### Exercise input
- - - - - - -

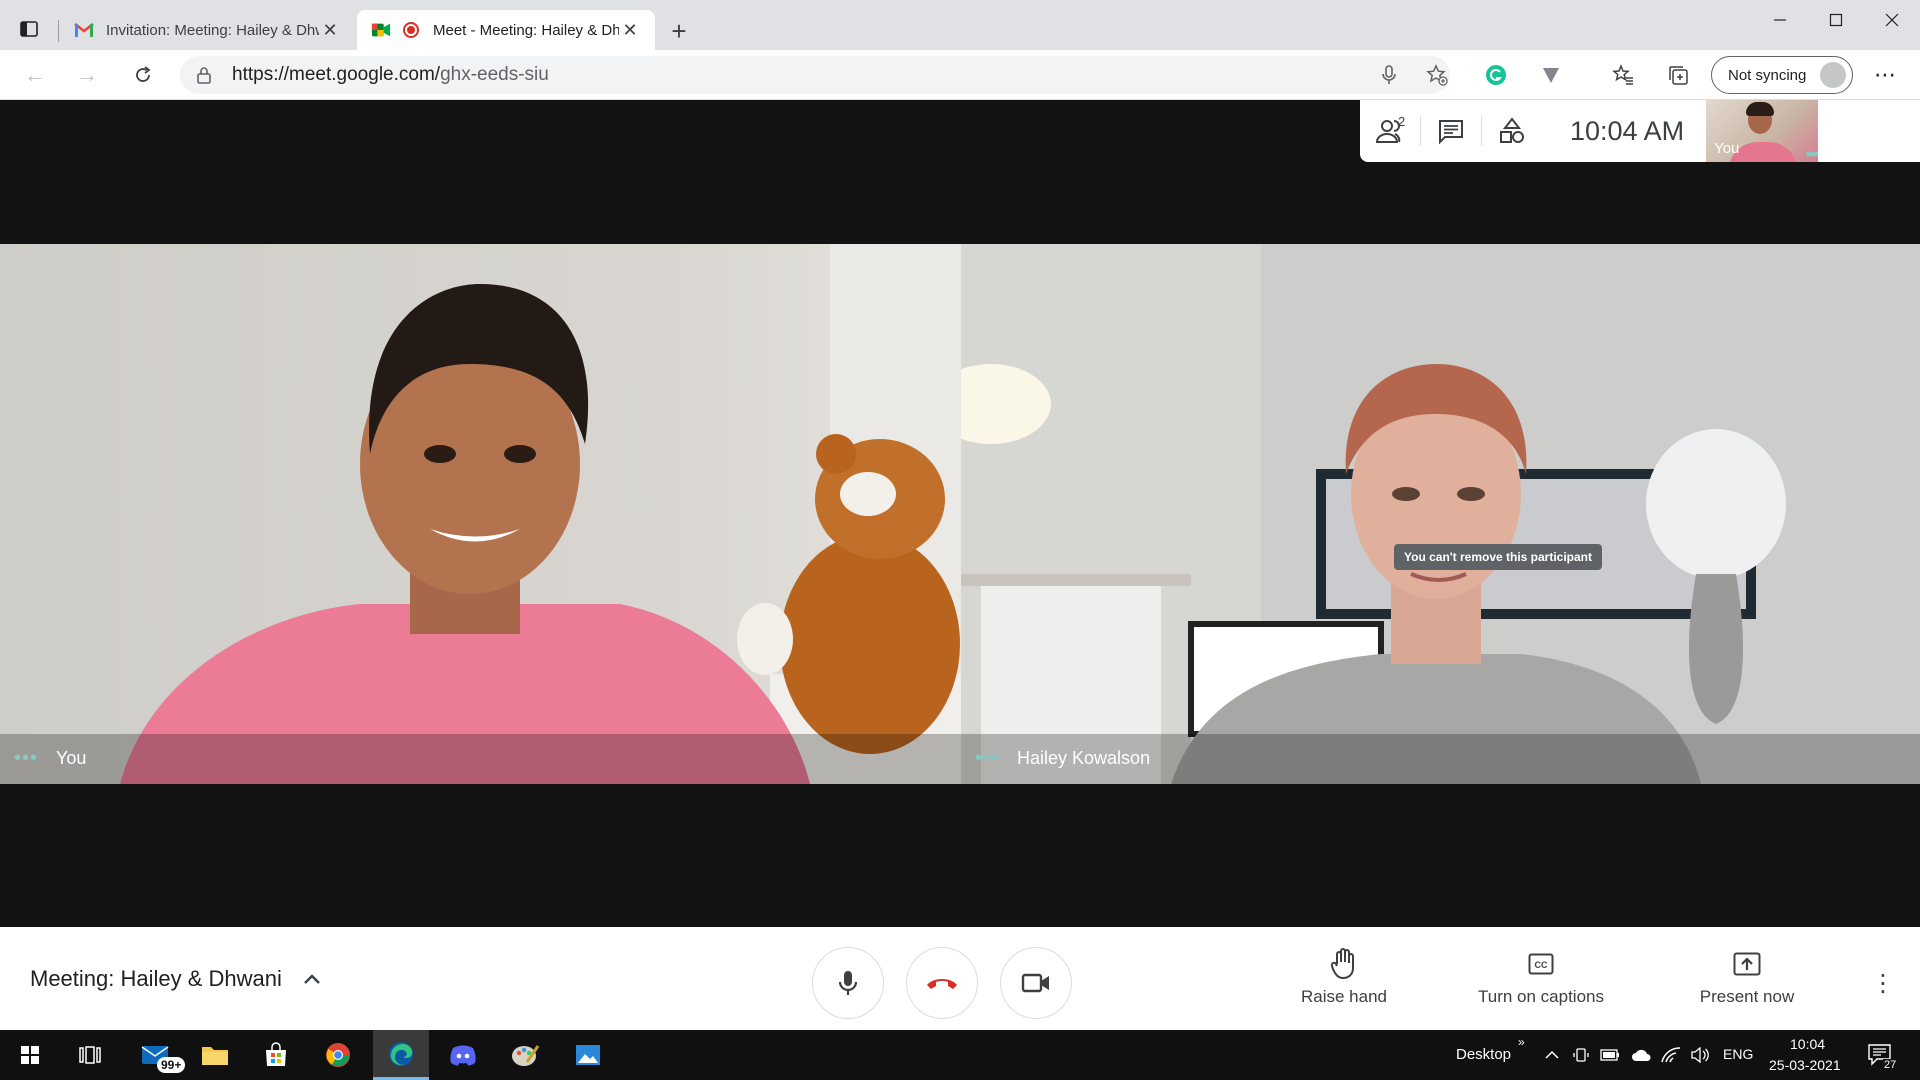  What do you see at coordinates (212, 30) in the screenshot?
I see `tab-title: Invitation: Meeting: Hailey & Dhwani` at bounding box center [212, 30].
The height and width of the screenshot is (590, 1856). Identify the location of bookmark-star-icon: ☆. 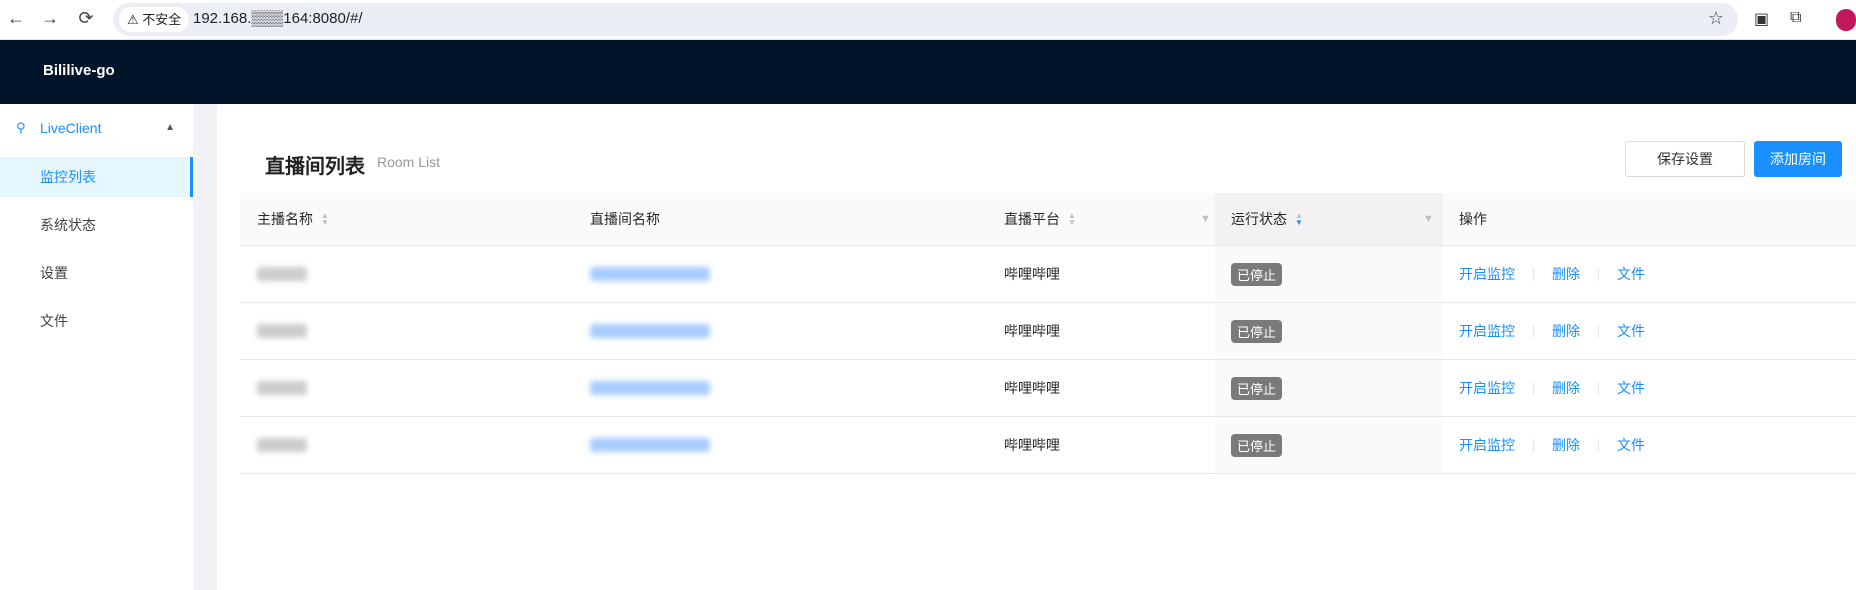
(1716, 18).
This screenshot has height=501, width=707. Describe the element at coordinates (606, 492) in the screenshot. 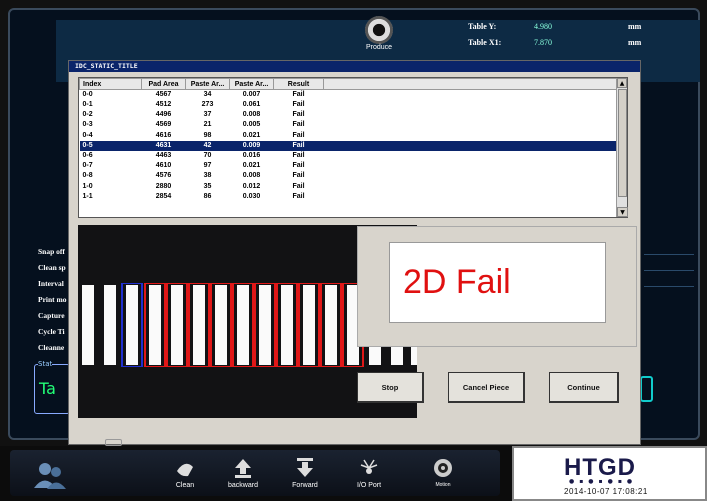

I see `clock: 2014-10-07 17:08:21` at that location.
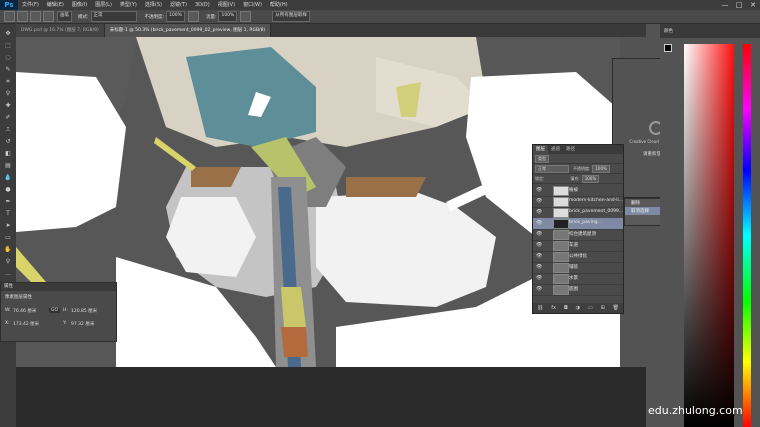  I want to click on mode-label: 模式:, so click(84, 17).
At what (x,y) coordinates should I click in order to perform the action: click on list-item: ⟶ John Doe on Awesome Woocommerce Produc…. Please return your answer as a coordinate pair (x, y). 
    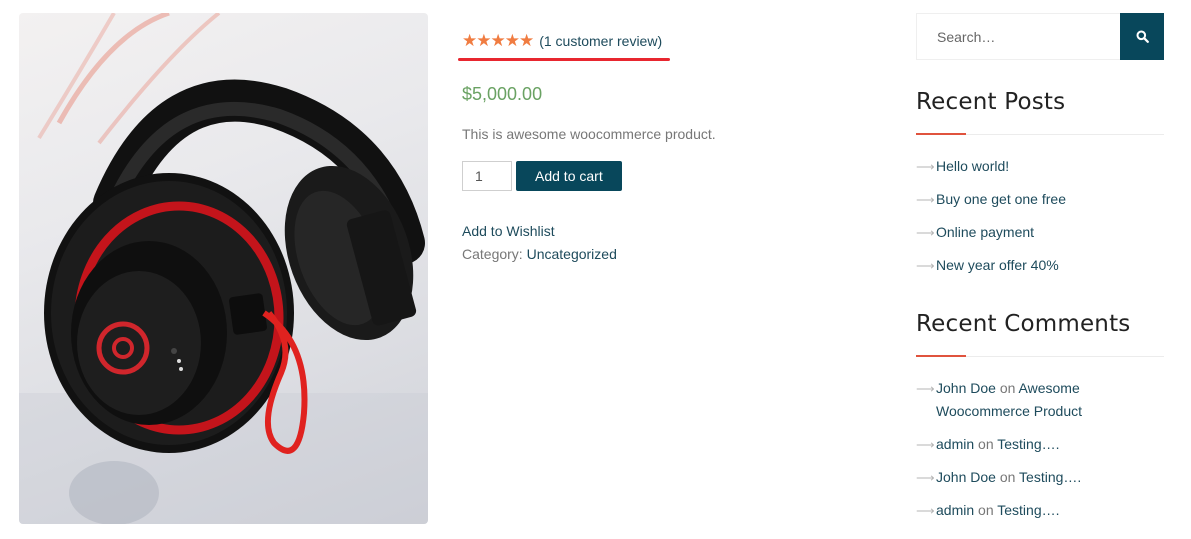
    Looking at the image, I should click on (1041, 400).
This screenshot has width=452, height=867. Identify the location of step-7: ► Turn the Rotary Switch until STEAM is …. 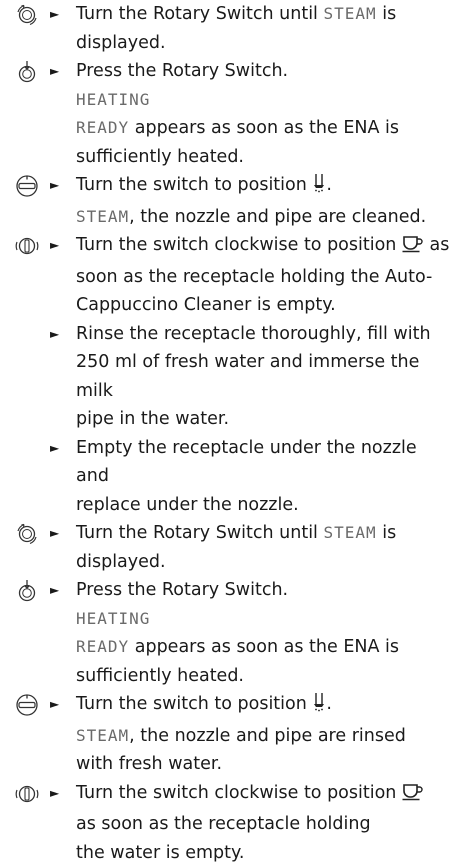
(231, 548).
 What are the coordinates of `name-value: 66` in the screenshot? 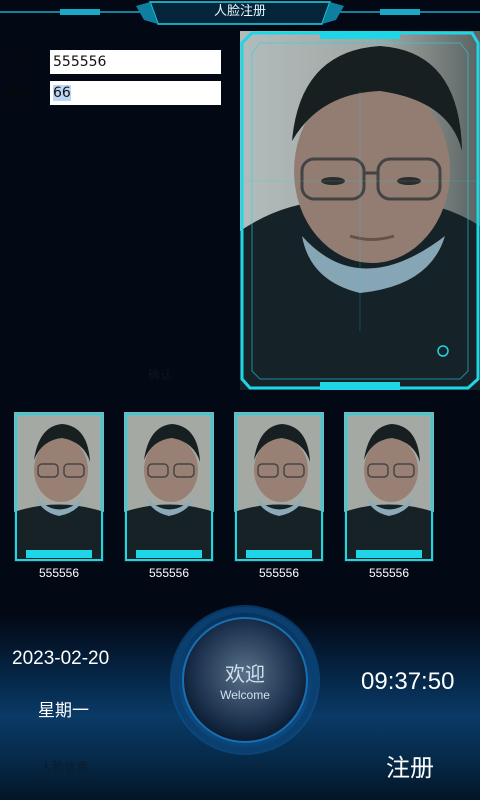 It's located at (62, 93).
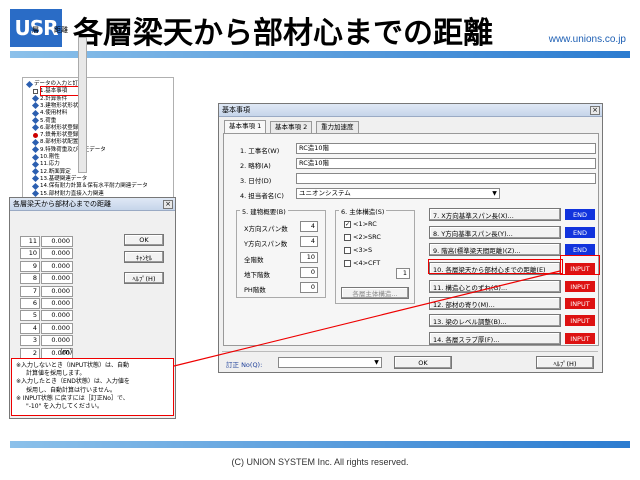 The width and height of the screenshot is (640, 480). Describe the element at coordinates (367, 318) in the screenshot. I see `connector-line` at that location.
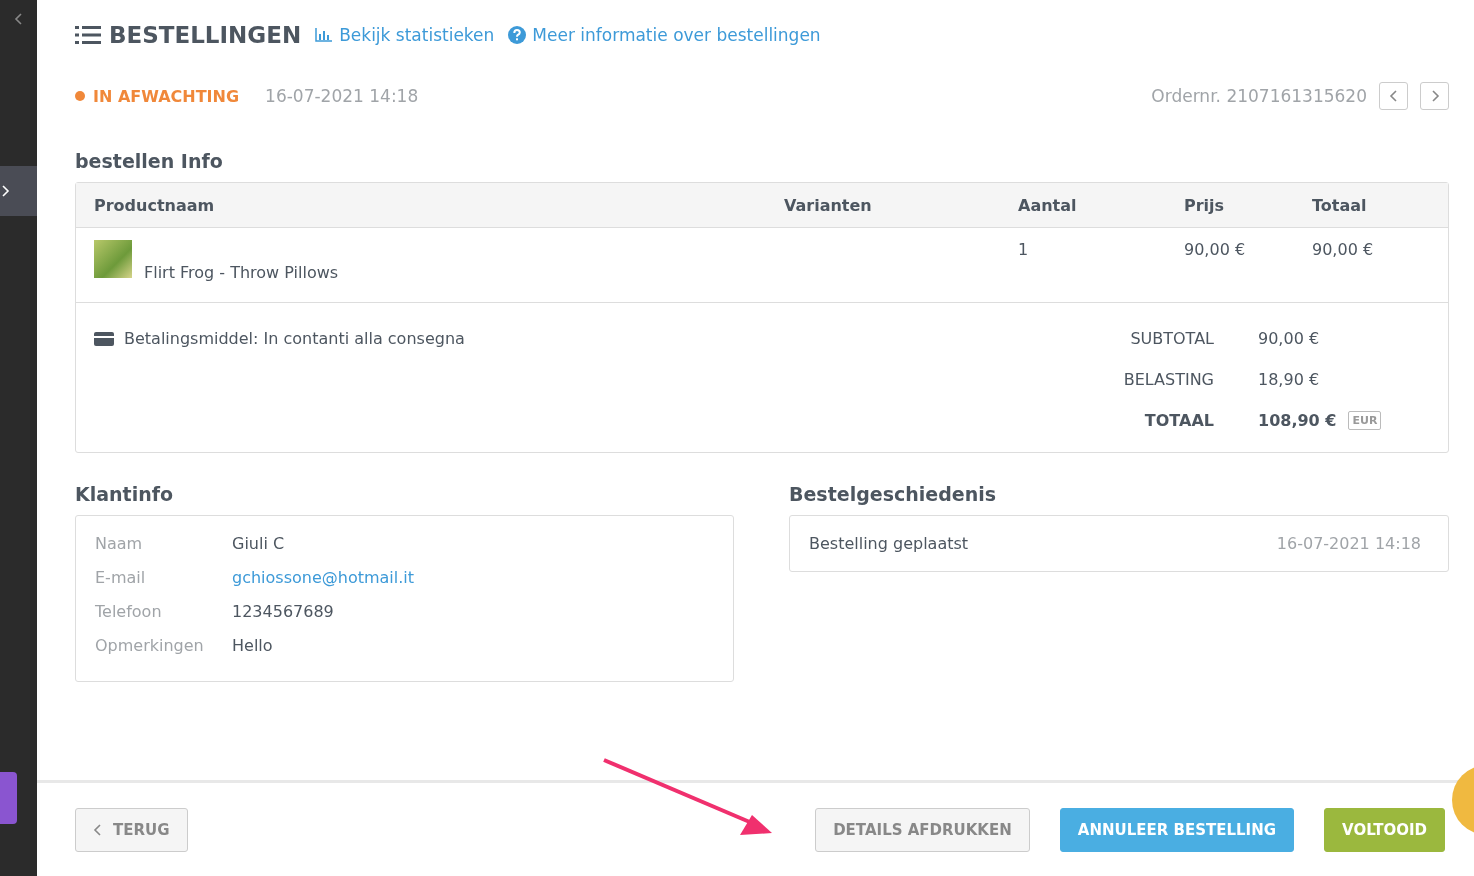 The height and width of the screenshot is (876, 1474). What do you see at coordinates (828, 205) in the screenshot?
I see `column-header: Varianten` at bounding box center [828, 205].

- - - - - - -

### Task directions
Copy the material from its first line through the line with "I want to click", putting "Determine" in place of "Identify" and leaving everything else unchanged. Omit the pictures.

### Output
  What do you see at coordinates (212, 30) in the screenshot?
I see `tab-title: Invitation: Meeting: Hailey & Dhwani` at bounding box center [212, 30].
The height and width of the screenshot is (590, 1856). Determine the location of bookmark-star-icon: ☆. 
(1716, 18).
This screenshot has height=501, width=707. Describe the element at coordinates (606, 492) in the screenshot. 

I see `clock: 2014-10-07 17:08:21` at that location.
  I want to click on mode-label: 模式:, so click(84, 17).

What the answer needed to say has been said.